In Jubilee, though, you’re paid a guaranteed minimum income just for living there. If this is similar in value to the positive externality you create for others living there, then your decision about whether to live there will accurately reflect the benefit to you and to society of your choice. It’ll also mean that, even though the value of the land is now being split among more residents of Jubilee, your presence will have caused the value to rise enough that everyone’s guaranteed minimum income hasn’t actually diminished in value.

But there’s no particular reason that your guaranteed minimum income should match the positive externality that you create. It might be bigger or smaller.

If your guaranteed income is bigger than the extra value your presence creates for other people, then you might move to Jubilee too readily, causing a decline in the value of the hāora. If this is true of lots of people, Jubilee might grow too quickly, and become unpleasantly over-crowded.
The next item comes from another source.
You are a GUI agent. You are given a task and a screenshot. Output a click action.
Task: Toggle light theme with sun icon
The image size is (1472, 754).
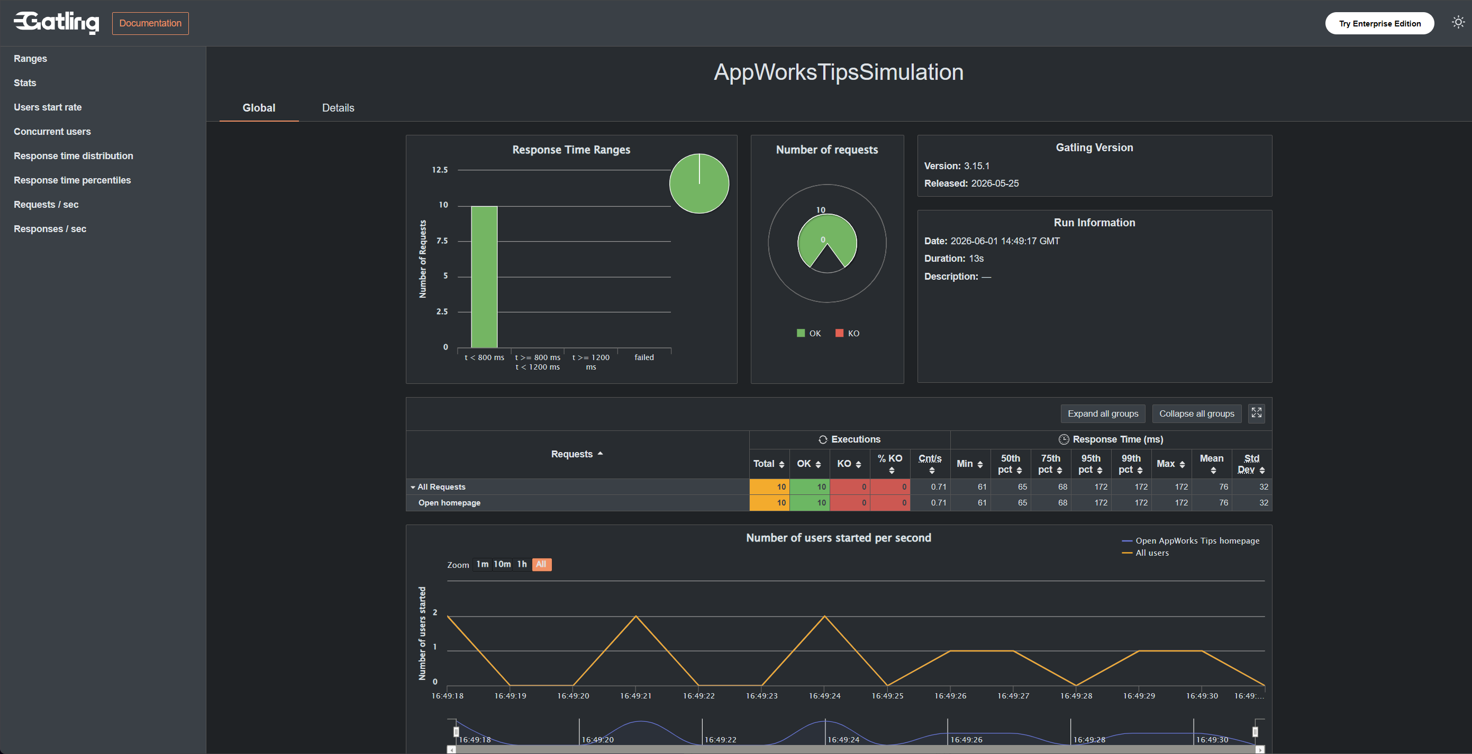coord(1458,22)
If your guaranteed income is smaller than the extra value your presence creates, then you might not move there even if society as a whole would be better off if you did. If this is true of lots of people, Jubilee might grow more slowly than would be best for society. (If the income is enough to entice you to move there, but still less than the benefit your presence creates, then you might cause a rise in the value of the hāora.)

To find out which is the case, we need to consider the way in which the value of land (or, perhaps more precisely, location) varies as the population living on or near that land grows. I’m trying to find this out using New Zealand statistics.

Statistics New Zealand might be able to help me with population density, but I also need to find out the total location value of all the land in and around particular towns and cities. Although Statistics New Zealand gathers data on rent paid to landlords, such payments cover not only the value of the use of the location, but also the value of the use of the buildings and other improvements; it’s hard to separate these. QV might be able to help me with location values.

In the end, I hope to be able to calculate the location value per capita of specified areas around towns and cities, and see how this varies as population varies. Time-series data would be best, but a cross-sectional snapshot of New Zealand at a particular point in time would be a good start.

I’d appreciate any advice on how to obtain and analyse the necessary information.